ESTORIL - Valongo; Júlio Costa e Pereira; Alberto de Jesus, António Nunes e Gomes Bravo; Canal, Elói, Sbarra, Raul Silva e Petrak.
O húngaro Janos Biri era o treinador do Benfica.
O grande Augusto Silva treinava o Estoril.
O tenente-coronel Ribeiro dos Reis foi uma das mais influentes figuras do futebol em Portugal,
Jogador, treinador, jornalista.
Cobriu o acontecimento para o extinto Diário de Lisboa.
Vamos lê-lo. E ver como falou de Rogério. O Pipi.

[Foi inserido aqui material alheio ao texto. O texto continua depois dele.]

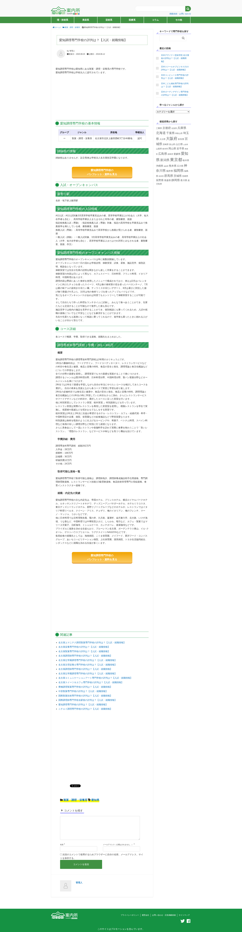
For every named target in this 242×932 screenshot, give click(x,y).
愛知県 (95, 799)
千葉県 (170, 133)
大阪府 (171, 138)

As brincadeiras de Pipi...
«Rogério está ganhando estofo e acreditando melhor nas suas possibilidades. É um habilidoso, com dois pés formidáveis. Marcou ontem cinco 'goals', excedendo assim a proeza de Soeiro que estava em quatro 'goals'. O estremo-esquerdo do Benfica merece reprimendas severas por algumas tentativas antipáticas de 'brincadeiras' para diminuir o adversário quando a vitória já não merecia dúvidas». Pois, pois, nesses anos era mesmo assim. O fair-play não era treta nenhuma. Havia que respeitar adversários, árbitros e público.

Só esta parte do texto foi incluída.